A place to be (re)educated in Newspeak

Sunday, July 11, 2010

Converting Smalltalk to Newspeak

One of the things that has surprised me working with Newspeak is how easy it is to convert Smaltalk code to Newspeak. We have converted most of the core libraries of Smalltalk (aka ‘The Blue Book Libraries’) into Newspeak. Most of the conversion was done by people who had never coded in Newspeak before. In some cases, they had never coded in Smalltalk before.

The syntactic differences are fairly trivial (though they will grow in time) and easily handled - either automatically by tools or by very simple transformations in a text editor. Semantically moving from Smalltalk to Newspeak is easy (see this document for a detailed discussion of the mechanics), but the opposite is harder.

The main issues one has are API differences between libraries; but this is no different than converting from one Smalltalk implementation to another.

The converted code may not be the most idiomatic Newspeak. The easiest conversion path sticks a bunch of related Smalltalk classes inside a Newspeak module class, without creating any interesting substructure. Nevertheless, the converted code is invariably better than the original. It becomes very clear what the code’s external dependencies are, what the module boundaries should be, who is responsible for initialization etc. There is no longer any static state. It’s much easier to tie libraries together (or tear them apart), test them independently and so forth. Once we start enforcing access control, it should be much clearer what the public API really is. All this without losing the flexibility and power of the original.

This is very encouraging, because it means Newspeakers can take advantage of the large body of Smalltalk code that already exists. Any useful Smalltalk library that is publicly available can be converted to Newspeak in pretty short order. It also means that Smalltalkers can take the plunge and migrate to Newspeak relatively easily.

Of course, I don’t expect all the world’s Smalltalkers to instantly convert to Newspeak. Even if they did, Newspeak would still be a niche language. For Newspeak to be a success, we need to reach out to programmers in a variety of communities. This post, however, is aimed squarely at the Smalltalk community.

There are no doubt many Smalltalk projects that are tied to a specific Smalltalk. There are also Smalltalkers who are too conservative, and don’t want to deal with any language changes.

Still, if you are (or were, in some happier time) a Smalltalker and want to move into the future rather than dwelling on the glorious past, I assert that Newspeak is for you. If you are using an open source Smalltalk, it is likely you could do better using Newspeak. Newspeak explicitly addresses Smalltalk’s weaknesses: modularity, security, interoperability. Of course, some people aren’t bothered by these weaknesses.

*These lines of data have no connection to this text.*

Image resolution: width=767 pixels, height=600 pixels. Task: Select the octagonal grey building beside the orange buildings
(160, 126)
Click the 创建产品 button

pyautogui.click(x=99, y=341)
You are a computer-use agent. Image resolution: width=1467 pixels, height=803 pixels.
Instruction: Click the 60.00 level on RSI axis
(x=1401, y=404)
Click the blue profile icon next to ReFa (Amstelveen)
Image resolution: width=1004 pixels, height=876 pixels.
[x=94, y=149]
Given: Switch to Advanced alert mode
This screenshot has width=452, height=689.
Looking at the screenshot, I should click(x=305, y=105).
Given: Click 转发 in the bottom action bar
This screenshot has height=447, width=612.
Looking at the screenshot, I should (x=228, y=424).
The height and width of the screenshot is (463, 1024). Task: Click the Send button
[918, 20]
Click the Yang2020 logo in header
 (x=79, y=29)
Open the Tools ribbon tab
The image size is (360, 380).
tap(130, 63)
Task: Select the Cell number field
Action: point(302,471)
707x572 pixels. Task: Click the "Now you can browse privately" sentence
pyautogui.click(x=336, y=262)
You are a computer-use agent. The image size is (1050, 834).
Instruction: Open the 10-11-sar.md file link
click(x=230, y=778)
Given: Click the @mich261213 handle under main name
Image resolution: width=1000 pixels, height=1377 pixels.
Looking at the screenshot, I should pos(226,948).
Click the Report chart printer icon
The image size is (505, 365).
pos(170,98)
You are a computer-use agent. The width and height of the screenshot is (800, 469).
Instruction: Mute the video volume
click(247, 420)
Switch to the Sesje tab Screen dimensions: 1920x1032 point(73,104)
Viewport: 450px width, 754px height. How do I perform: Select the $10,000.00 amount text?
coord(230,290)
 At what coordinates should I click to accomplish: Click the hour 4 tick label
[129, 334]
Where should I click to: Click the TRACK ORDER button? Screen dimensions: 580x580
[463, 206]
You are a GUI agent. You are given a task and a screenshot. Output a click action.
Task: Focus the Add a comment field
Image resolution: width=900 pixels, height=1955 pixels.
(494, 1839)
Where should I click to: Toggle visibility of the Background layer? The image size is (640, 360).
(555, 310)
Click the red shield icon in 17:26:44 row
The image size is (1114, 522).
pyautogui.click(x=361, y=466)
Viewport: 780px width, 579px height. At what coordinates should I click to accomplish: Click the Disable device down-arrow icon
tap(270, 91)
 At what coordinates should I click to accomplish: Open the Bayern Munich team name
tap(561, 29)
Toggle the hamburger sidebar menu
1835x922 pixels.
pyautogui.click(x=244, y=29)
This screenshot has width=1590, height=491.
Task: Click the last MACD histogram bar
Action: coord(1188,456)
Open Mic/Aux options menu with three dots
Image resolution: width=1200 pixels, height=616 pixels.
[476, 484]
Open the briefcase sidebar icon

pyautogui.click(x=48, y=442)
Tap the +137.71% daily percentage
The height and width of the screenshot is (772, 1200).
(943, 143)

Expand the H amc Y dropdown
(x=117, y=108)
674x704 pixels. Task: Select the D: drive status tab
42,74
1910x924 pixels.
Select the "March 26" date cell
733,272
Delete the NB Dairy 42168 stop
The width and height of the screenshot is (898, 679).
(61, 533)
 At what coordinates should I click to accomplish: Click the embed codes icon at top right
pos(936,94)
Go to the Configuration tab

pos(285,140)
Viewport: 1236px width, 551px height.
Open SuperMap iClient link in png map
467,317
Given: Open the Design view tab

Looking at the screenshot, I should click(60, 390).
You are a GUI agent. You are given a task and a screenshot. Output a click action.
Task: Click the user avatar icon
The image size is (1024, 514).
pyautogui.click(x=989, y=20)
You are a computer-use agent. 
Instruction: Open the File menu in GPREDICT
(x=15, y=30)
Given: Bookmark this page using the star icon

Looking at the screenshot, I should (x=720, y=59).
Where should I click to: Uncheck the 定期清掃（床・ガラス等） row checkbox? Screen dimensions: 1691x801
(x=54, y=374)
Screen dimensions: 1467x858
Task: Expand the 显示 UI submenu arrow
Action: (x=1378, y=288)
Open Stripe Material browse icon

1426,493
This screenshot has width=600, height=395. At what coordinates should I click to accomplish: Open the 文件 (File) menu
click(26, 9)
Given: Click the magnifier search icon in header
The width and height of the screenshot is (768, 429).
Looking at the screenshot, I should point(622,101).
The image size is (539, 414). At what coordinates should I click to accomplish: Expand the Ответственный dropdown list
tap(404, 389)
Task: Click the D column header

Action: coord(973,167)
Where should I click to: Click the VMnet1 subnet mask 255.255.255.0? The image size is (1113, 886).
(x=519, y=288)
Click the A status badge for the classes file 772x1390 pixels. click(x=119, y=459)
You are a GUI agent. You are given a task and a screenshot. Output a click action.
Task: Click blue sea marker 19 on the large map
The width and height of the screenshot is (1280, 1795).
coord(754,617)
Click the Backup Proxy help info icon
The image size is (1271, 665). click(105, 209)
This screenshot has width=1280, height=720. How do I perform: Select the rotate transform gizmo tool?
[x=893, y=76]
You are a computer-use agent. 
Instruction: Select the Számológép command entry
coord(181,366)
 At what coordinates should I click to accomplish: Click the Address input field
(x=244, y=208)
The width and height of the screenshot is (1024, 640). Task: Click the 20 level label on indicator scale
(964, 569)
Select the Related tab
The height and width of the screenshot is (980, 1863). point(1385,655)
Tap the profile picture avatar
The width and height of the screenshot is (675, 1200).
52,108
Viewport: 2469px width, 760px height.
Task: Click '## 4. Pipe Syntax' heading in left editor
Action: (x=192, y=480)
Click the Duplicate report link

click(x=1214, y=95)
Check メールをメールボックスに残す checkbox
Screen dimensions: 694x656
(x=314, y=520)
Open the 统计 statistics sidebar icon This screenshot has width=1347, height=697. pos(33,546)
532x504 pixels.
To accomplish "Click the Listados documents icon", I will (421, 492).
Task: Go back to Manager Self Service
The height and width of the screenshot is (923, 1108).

Tangent: Arguably, the Smalltalk community is, by natural selection, composed largely of such people; if they were bothered by Smalltalk’s deficiencies, they wouldn’t use it.

Newspeak should interest those who appreciate the power of Smalltalk but want to move forward.

Of course, you have to be an early adopter by nature. Things will evolve and change under your feet. The syntax will become less Smalltalk-ish over time. Most importantly, you’ll have to learn something new. This is good for your neurons. You may have to port some libraries you rely on. You may have to make changes so that you do not rely on libraries you wouldn’t want to port (like Morphic). However, the result will likely be a product that is easier to deploy, more visually appealing and better integrated with its surrounding environment. Your code will be much more maintainable and better structured.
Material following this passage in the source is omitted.